- _Work instruction_
Read the lines of the data below and retrieve those with "profile".

Saved entries:

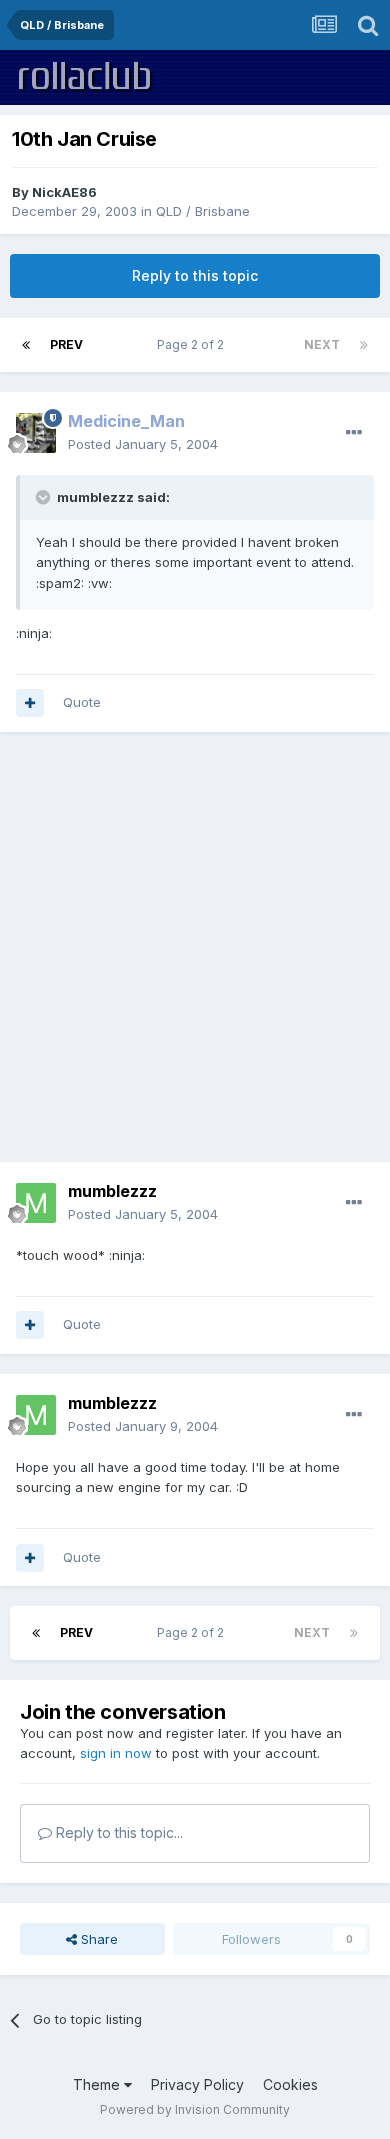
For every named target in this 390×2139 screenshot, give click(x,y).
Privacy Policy (197, 2084)
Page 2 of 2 (193, 344)
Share (97, 1939)
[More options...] (354, 433)
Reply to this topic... (117, 1832)
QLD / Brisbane (203, 211)
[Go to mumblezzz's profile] (36, 1203)
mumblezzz (112, 1191)
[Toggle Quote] (45, 497)
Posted (143, 444)
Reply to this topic (195, 275)
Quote (82, 702)
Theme (98, 2084)
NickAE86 (64, 192)
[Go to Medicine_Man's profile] (36, 433)
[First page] (26, 345)
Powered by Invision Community (195, 2109)
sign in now (116, 1753)
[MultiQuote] (30, 703)
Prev (66, 344)
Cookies (290, 2084)
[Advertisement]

- _Problem solution_
[Go to mumblezzz's profile] (36, 1203)
[Go to Medicine_Man's profile] (36, 433)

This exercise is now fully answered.